Set down every record once more, exactly as given.

_ _ _

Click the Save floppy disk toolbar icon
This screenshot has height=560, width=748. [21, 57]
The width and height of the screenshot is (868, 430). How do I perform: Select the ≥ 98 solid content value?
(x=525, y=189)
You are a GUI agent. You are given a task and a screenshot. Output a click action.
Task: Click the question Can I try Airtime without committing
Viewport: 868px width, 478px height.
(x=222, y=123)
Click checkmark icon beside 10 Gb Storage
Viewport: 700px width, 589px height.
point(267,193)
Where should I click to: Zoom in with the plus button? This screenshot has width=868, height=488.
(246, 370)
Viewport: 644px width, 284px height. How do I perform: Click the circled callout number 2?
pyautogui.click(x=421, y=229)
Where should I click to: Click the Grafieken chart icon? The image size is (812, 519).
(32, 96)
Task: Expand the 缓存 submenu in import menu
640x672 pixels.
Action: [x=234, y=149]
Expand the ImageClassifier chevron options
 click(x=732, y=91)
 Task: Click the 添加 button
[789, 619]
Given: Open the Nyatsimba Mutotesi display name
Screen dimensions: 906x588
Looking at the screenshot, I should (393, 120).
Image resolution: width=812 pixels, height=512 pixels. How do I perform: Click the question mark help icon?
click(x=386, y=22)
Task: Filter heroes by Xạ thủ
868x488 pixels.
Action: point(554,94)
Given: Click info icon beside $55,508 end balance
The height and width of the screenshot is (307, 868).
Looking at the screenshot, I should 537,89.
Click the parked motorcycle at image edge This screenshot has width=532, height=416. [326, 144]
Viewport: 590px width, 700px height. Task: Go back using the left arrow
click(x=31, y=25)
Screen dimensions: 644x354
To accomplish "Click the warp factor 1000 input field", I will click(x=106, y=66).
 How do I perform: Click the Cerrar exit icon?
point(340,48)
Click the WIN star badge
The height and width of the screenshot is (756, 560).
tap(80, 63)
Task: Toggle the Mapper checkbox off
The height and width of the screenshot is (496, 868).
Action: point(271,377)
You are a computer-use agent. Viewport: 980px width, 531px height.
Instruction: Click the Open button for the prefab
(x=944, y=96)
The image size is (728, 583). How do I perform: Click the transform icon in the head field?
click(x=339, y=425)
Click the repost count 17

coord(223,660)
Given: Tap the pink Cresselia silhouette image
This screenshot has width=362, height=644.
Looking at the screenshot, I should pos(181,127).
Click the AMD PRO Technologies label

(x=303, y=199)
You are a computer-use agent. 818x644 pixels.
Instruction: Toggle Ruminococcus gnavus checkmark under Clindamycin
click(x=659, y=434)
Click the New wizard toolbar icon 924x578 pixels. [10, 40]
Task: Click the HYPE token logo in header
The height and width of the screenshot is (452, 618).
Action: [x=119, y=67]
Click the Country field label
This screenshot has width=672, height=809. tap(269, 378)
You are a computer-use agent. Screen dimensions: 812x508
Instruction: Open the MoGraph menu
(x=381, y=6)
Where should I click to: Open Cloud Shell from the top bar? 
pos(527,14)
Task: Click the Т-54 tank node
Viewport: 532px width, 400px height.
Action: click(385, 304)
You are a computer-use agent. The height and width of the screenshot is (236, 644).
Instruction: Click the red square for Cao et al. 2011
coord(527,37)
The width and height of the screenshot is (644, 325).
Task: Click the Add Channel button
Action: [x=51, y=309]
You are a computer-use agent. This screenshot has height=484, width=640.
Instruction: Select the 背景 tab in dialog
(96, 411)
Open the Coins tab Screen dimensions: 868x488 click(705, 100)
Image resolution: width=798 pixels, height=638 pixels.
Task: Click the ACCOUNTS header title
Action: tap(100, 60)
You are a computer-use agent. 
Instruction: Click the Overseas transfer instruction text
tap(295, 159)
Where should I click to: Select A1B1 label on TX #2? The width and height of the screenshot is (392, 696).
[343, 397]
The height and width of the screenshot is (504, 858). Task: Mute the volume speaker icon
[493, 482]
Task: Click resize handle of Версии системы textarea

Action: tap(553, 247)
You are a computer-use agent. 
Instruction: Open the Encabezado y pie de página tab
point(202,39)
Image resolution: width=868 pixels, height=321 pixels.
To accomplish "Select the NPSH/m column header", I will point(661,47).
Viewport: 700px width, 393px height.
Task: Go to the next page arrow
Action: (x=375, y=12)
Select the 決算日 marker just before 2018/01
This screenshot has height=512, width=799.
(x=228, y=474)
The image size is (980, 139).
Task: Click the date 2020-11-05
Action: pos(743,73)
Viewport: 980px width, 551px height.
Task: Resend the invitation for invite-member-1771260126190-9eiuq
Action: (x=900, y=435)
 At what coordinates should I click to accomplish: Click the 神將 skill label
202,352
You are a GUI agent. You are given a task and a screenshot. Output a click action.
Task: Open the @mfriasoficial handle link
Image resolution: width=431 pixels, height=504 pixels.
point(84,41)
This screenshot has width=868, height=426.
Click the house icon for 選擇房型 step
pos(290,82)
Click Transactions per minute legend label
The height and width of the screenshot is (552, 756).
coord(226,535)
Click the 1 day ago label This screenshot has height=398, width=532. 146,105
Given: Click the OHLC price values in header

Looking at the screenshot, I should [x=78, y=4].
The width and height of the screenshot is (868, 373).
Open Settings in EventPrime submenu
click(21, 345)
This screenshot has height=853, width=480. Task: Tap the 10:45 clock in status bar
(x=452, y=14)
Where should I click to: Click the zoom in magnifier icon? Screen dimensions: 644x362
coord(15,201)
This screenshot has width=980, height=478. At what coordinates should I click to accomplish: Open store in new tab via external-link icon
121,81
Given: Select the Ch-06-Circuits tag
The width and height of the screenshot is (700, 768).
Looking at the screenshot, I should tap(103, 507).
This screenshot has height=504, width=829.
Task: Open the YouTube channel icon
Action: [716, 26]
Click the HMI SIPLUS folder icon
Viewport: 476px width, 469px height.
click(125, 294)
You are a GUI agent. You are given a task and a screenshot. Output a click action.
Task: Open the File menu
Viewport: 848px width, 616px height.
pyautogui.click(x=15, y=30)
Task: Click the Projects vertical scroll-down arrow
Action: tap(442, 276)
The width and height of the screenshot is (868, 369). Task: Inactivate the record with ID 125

_ _ _

Exercise answer:
Click the Save floppy disk toolbar icon
This screenshot has height=560, width=748. [21, 57]
The width and height of the screenshot is (868, 430). How do I perform: Select the ≥ 98 solid content value?
(x=525, y=189)
You are a GUI agent. You are given a task and a screenshot. Output a click action.
Task: Click the question Can I try Airtime without committing
Viewport: 868px width, 478px height.
(x=222, y=123)
Click checkmark icon beside 10 Gb Storage
Viewport: 700px width, 589px height.
point(267,193)
Where should I click to: Zoom in with the plus button? This screenshot has width=868, height=488.
(246, 370)
Viewport: 644px width, 284px height. How do I perform: Click the circled callout number 2?
pyautogui.click(x=421, y=229)
Where should I click to: Click the Grafieken chart icon? The image size is (812, 519).
(32, 96)
Task: Expand the 缓存 submenu in import menu
640x672 pixels.
Action: [x=234, y=149]
Expand the ImageClassifier chevron options
 click(x=732, y=91)
 Task: Click the 添加 button
[789, 619]
Given: Open the Nyatsimba Mutotesi display name
Screen dimensions: 906x588
Looking at the screenshot, I should (393, 120).
Image resolution: width=812 pixels, height=512 pixels. How do I perform: Click the question mark help icon?
click(x=386, y=22)
Task: Filter heroes by Xạ thủ
868x488 pixels.
Action: point(554,94)
Given: Click info icon beside $55,508 end balance
The height and width of the screenshot is (307, 868).
Looking at the screenshot, I should 537,89.
Click the parked motorcycle at image edge This screenshot has width=532, height=416. [326, 144]
Viewport: 590px width, 700px height. Task: Go back using the left arrow
click(x=31, y=25)
Screen dimensions: 644x354
To accomplish "Click the warp factor 1000 input field", I will click(x=106, y=66).
 How do I perform: Click the Cerrar exit icon?
point(340,48)
Click the WIN star badge
The height and width of the screenshot is (756, 560).
tap(80, 63)
Task: Toggle the Mapper checkbox off
The height and width of the screenshot is (496, 868).
Action: point(271,377)
You are a computer-use agent. Viewport: 980px width, 531px height.
Instruction: Click the Open button for the prefab
(x=944, y=96)
The image size is (728, 583). How do I perform: Click the transform icon in the head field?
click(x=339, y=425)
Click the repost count 17

coord(223,660)
Given: Tap the pink Cresselia silhouette image
This screenshot has width=362, height=644.
Looking at the screenshot, I should pos(181,127).
Click the AMD PRO Technologies label

(x=303, y=199)
You are a computer-use agent. 818x644 pixels.
Instruction: Toggle Ruminococcus gnavus checkmark under Clindamycin
click(x=659, y=434)
Click the New wizard toolbar icon 924x578 pixels. [10, 40]
Task: Click the HYPE token logo in header
The height and width of the screenshot is (452, 618).
Action: [x=119, y=67]
Click the Country field label
This screenshot has width=672, height=809. tap(269, 378)
You are a computer-use agent. Screen dimensions: 812x508
Instruction: Open the MoGraph menu
(x=381, y=6)
Where should I click to: Open Cloud Shell from the top bar? 
pos(527,14)
Task: Click the Т-54 tank node
Viewport: 532px width, 400px height.
Action: click(385, 304)
You are a computer-use agent. The height and width of the screenshot is (236, 644).
Instruction: Click the red square for Cao et al. 2011
coord(527,37)
The width and height of the screenshot is (644, 325).
Task: Click the Add Channel button
Action: [x=51, y=309]
You are a computer-use agent. This screenshot has height=484, width=640.
Instruction: Select the 背景 tab in dialog
(96, 411)
Open the Coins tab Screen dimensions: 868x488 click(705, 100)
Image resolution: width=798 pixels, height=638 pixels.
Task: Click the ACCOUNTS header title
Action: tap(100, 60)
You are a computer-use agent. 
Instruction: Click the Overseas transfer instruction text
tap(295, 159)
Where should I click to: Select A1B1 label on TX #2? The width and height of the screenshot is (392, 696).
[343, 397]
The height and width of the screenshot is (504, 858). Task: Mute the volume speaker icon
[493, 482]
Task: Click resize handle of Версии системы textarea

Action: tap(553, 247)
You are a computer-use agent. 
Instruction: Open the Encabezado y pie de página tab
point(202,39)
Image resolution: width=868 pixels, height=321 pixels.
To accomplish "Select the NPSH/m column header", I will point(661,47).
Viewport: 700px width, 393px height.
Task: Go to the next page arrow
Action: (x=375, y=12)
Select the 決算日 marker just before 2018/01
This screenshot has height=512, width=799.
(x=228, y=474)
The image size is (980, 139).
Task: Click the date 2020-11-05
Action: pos(743,73)
Viewport: 980px width, 551px height.
Task: Resend the invitation for invite-member-1771260126190-9eiuq
Action: (x=900, y=435)
 At what coordinates should I click to accomplish: Click the 神將 skill label
202,352
You are a GUI agent. You are given a task and a screenshot. Output a click action.
Task: Open the @mfriasoficial handle link
Image resolution: width=431 pixels, height=504 pixels.
point(84,41)
This screenshot has width=868, height=426.
Click the house icon for 選擇房型 step
pos(290,82)
Click Transactions per minute legend label
The height and width of the screenshot is (552, 756).
coord(226,535)
Click the 1 day ago label This screenshot has height=398, width=532. 146,105
Given: Click the OHLC price values in header

Looking at the screenshot, I should [x=78, y=4].
The width and height of the screenshot is (868, 373).
Open Settings in EventPrime submenu
click(21, 345)
This screenshot has height=853, width=480. Task: Tap the 10:45 clock in status bar
(x=452, y=14)
Where should I click to: Click the zoom in magnifier icon? Screen dimensions: 644x362
coord(15,201)
This screenshot has width=980, height=478. At what coordinates should I click to accomplish: Open store in new tab via external-link icon
121,81
Given: Select the Ch-06-Circuits tag
The width and height of the screenshot is (700, 768).
Looking at the screenshot, I should tap(103, 507).
This screenshot has height=504, width=829.
Task: Open the YouTube channel icon
Action: [716, 26]
Click the HMI SIPLUS folder icon
Viewport: 476px width, 469px height.
click(125, 294)
You are a GUI agent. You are given a task and a screenshot. Output a click action.
Task: Open the File menu
Viewport: 848px width, 616px height.
pyautogui.click(x=15, y=30)
Task: Click the Projects vertical scroll-down arrow
Action: tap(442, 276)
The width and height of the screenshot is (868, 369). Task: Inactivate the record with ID 125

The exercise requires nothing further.